The XC40 is priced at about $56,000 before $7,500 federal and $2,500 California electric-car incentives are applied.

The SUV has 408 horsepower and gets about 248 miles on a charge to its 78-kWh battery. The battery, the single most expensive part of an electric vehicle, is “sizable enough to give you a fair amount of range but not so super expensive that only a minority of rich people can afford it,” said Henrik Green, Volvo’s chief technology officer.

The vehicle will employ over-the-air software updates, a first for Volvo, and the infotainment system will be based on the Google Android operating system.

While the XC40 is Volvo’s first fully electric vehicle, Volvo’s Polestar brand plans to begin selling the Polestar 2 next year. Whereas Volvo is developing multi-power-train platforms, Polestar is strictly electric drive and branded to appeal outside the usual Volvo crowd.

Volvo itself has been a bit behind the curve in electric vehicles. It will take several years to build up its pure-EV offerings. In the meantime, as it phases out liquid-fuel-only vehicles, Volvo will rely on hybrids and plug-in hybrids. Like Volkswagen and other companies banking big on plug-ins, it’s a bold move.
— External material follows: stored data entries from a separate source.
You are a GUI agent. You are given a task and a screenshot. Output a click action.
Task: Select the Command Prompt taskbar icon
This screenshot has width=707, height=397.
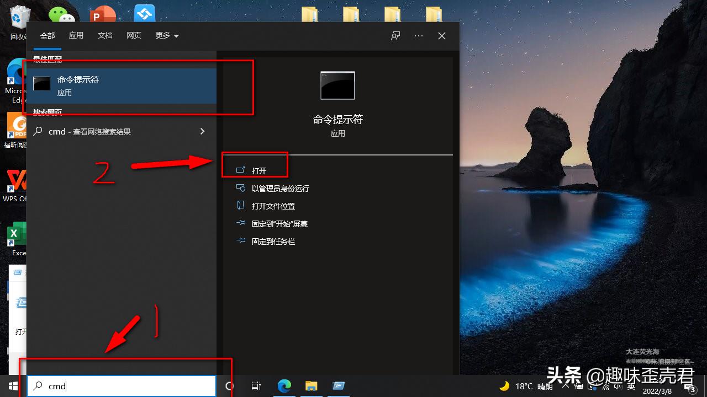pyautogui.click(x=339, y=386)
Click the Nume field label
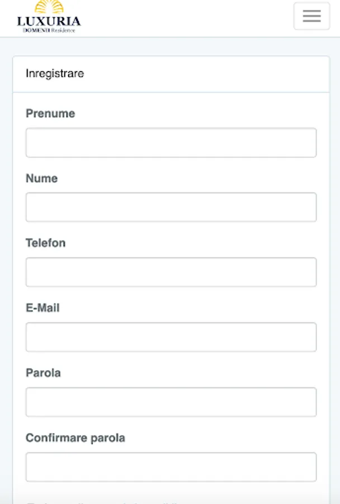Viewport: 340px width, 504px height. click(41, 179)
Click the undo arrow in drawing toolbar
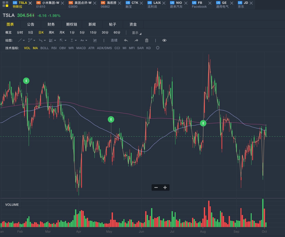The height and width of the screenshot is (237, 285). coord(126,40)
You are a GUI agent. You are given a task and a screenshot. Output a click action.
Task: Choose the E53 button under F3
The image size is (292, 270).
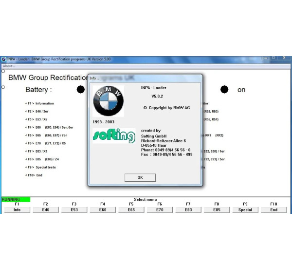[x=74, y=210]
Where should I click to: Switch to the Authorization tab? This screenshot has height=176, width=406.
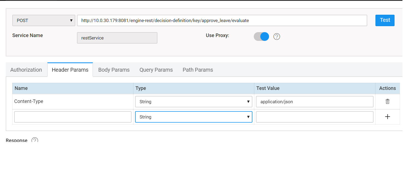tap(26, 70)
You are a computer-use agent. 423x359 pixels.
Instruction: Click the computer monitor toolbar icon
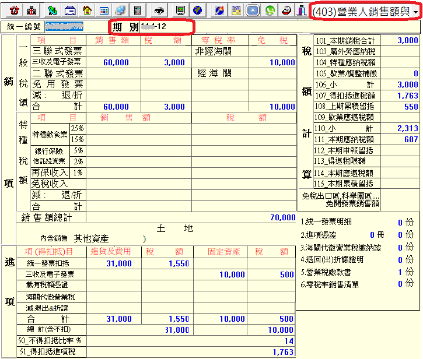coord(180,10)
With dozens of EVs and plug-in hybrids scheduled to hit the market over the next few years, those autos still account for less than 3% of sales both in the U.S. and in Europe.

Mark Wakefield, who heads the automotive unit at consultant AlixPartners, said plug-in hybrids are a bridge technology that already are losing ground to full EVs as batteries get cheaper and charging convenience becomes less of a problem. “Plug-in hybrids make a lot of sense right now but will make less sense in the future,” Wakefield said.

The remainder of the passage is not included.